> **Task to carry out**
Find the lines below in which the string "подросток" occurs. Copy each one.

> **Dataset records**
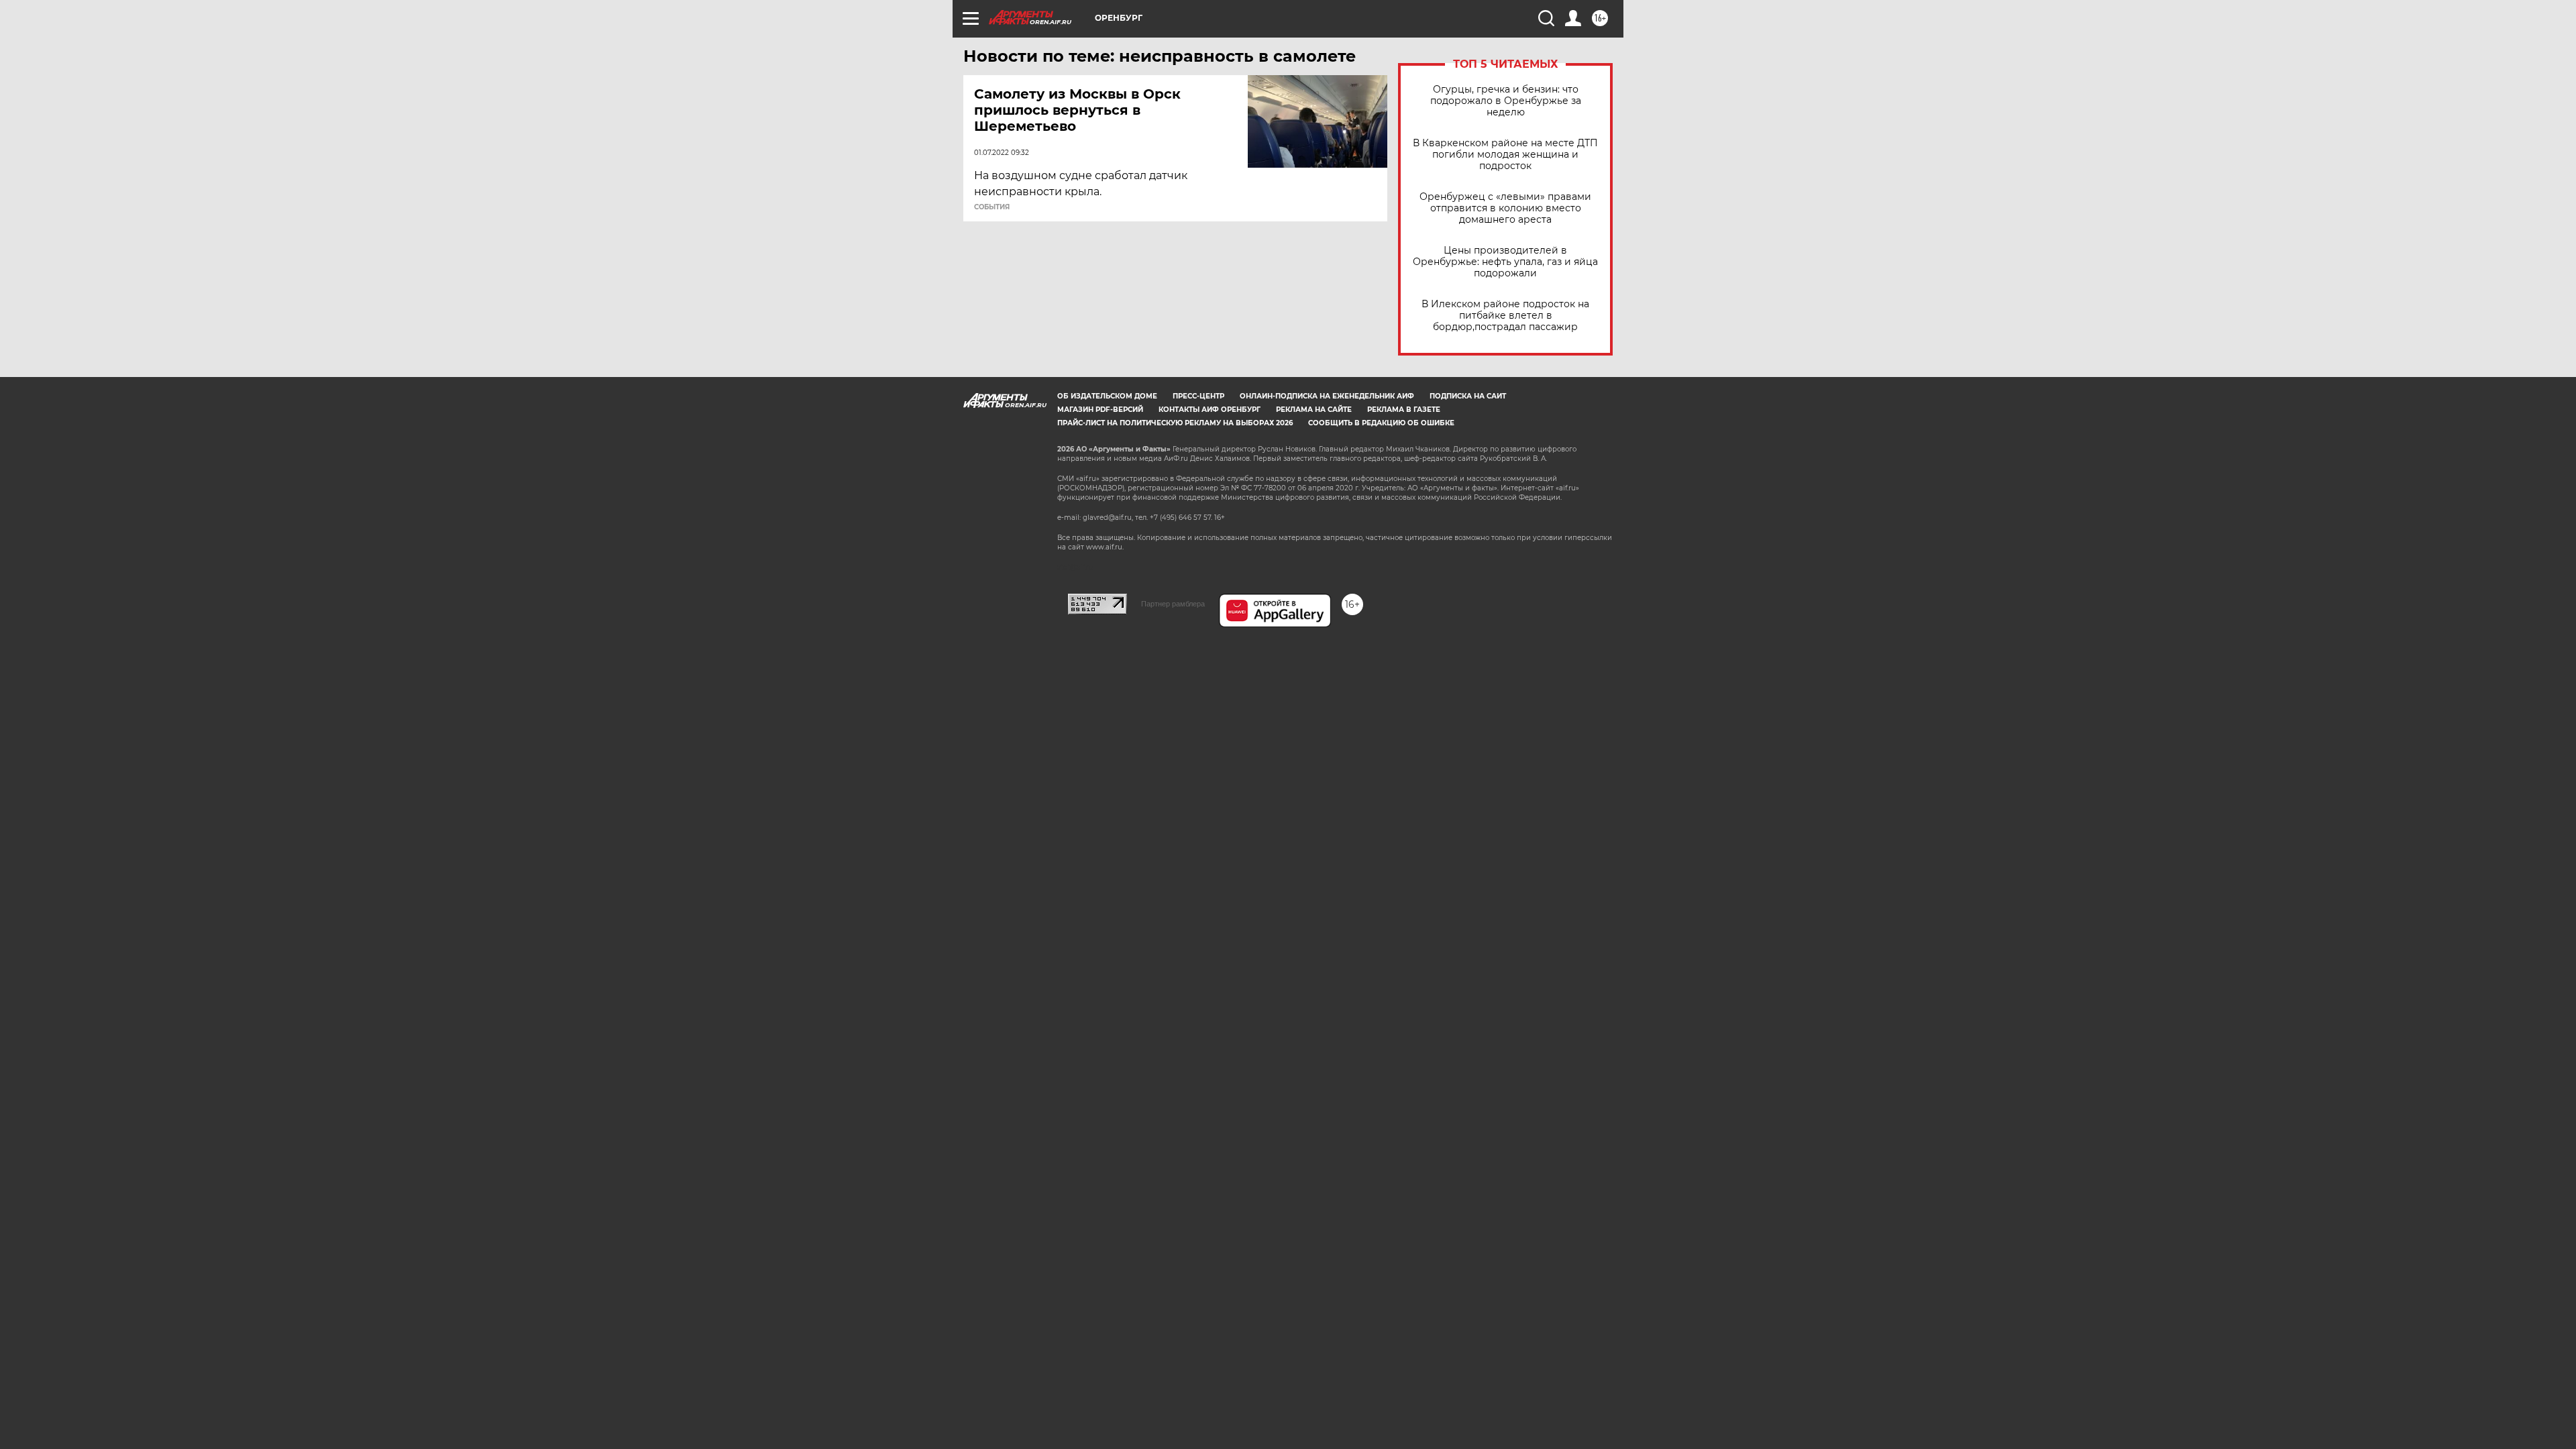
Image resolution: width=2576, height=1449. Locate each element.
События (992, 207)
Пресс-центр (1198, 396)
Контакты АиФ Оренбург (1209, 409)
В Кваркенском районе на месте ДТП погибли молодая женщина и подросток (1505, 155)
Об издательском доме (1107, 396)
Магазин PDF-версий (1100, 409)
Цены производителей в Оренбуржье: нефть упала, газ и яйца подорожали (1505, 262)
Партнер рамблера (1173, 604)
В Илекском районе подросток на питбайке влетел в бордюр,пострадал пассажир (1505, 316)
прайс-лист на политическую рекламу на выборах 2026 (1175, 423)
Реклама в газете (1403, 409)
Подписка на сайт (1468, 396)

> **Output**
В Кваркенском районе на месте ДТП погибли молодая женщина и подросток (1505, 155)
В Илекском районе подросток на питбайке влетел в бордюр,пострадал пассажир (1505, 316)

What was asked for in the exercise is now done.